Madhuri Dixit is horribly ingratiating these days. Her tragicomic attempt at a comeback is not subtle. Every dance reality show wants her as a judge, and she obliges. She often enthusiastically shimmies and vellicates with the contestants. Her appearance as an “item number” in Yeh Jawaani Hai Deewani sums up her impatience for resurrection. The industry is not cooperating, it appears. Dixit ruled the box office for years almost entirely because she was a ravishingly graceful and vivacious dancer—none matching her in the body’s movements except perhaps, Vyjayanthimala, who also happened to have an actor in her. Is it ironic then that in the history of the “item song”, Ghagra is an unforgettable debacle? No, it is not.
“TV pe breaking news haye re mera ghagra
Baghdad se leke Delhi via Agra.”
Hardly breaking news. In the hyper-glossy, hyper-energetic scheme of Ayan Mukerji’s movie, this song is a lazy and hideous afterthought. The set design is cheap. Background dancers overpopulate the frames. The lighting is gaudy. Farah Khan’s choreography is without any flair. Madhuri’s diaphanous dupattas change from one colour to another, the ghagras closely resembling those on mannequins in the hoi polloi fashion shops of Dadar.

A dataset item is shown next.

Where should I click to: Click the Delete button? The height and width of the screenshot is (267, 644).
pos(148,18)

Despite the nonchalance of the makers, Madhuri looks gorgeous; her grace can’t hide behind the ugliness of the production. It is obvious why she agreed to do it. This is a film driven by popular stars Ranbir Kapoor and Deepika Padukone. It has great music, slick production details, beautiful costumes and lavish sets besides charismatic performances. Why did the producer and the film-maker include this song? Either as a statement, having the diva of Bollywood do an item number for your movie, or as a way of reaching the mass audience, beyond the film’s core audience—the multiplex-goers of metros and A-towns. Going by the slight effort that has gone into it, the producer and director don’t seem convinced enough by any of these reasons.
What Ghagra does best is reaffirm the importance of the item song in the insecure life of a Bombay cinema actress. For the producer (and director), the item song is not an aesthetic or plot device. It is a way to amass audiences beyond the multiplex—to throw in a raunchy, objectifiable female element that attracts the whistles. They could do with a Priyanka Chopra or a Madhuri Dixit or just any leggy model from any country in the world. By agreeing to do item numbers, our actresses validate its appeal. In the recent film Shootout at Wadala, directed by Sanjay Gupta, there are three item songs, one of them with Chopra.

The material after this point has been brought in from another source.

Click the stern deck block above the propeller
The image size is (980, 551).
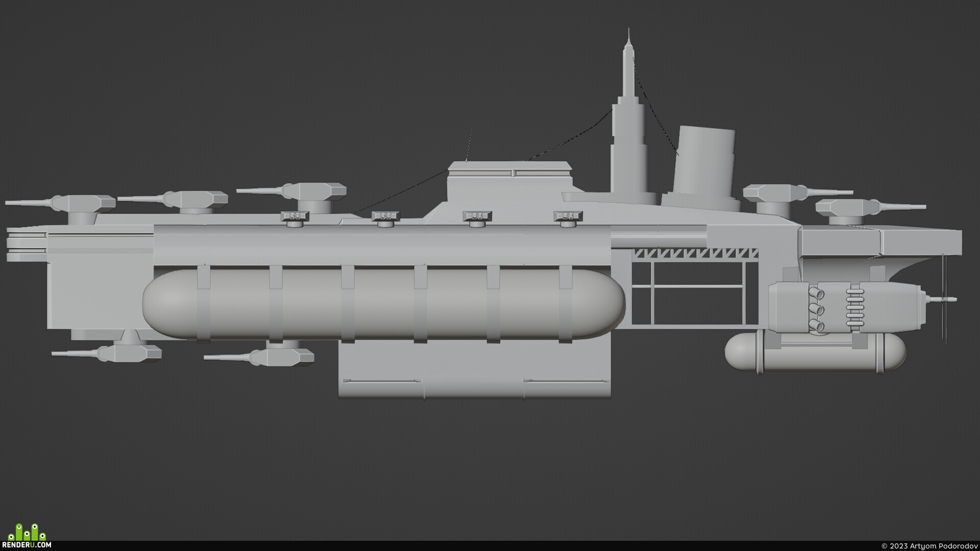click(x=881, y=243)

The “item girl” is a superficially evolved vamp. Once it was a way of distinguishing women who showed their skin and consequently never married the hero. The best vamps are unforgettable in their signature swagger and style. Madhuri made the dance number a reason a producer made money. Today, the dance number is pointless except for the actress or starlet who needs some eyeballs. It is humdrum and asinine, unable to even offend the moral edifices of prudes. For the item song to make sense, it needs money, imagination and some balls—it can’t be just a floating device for actresses.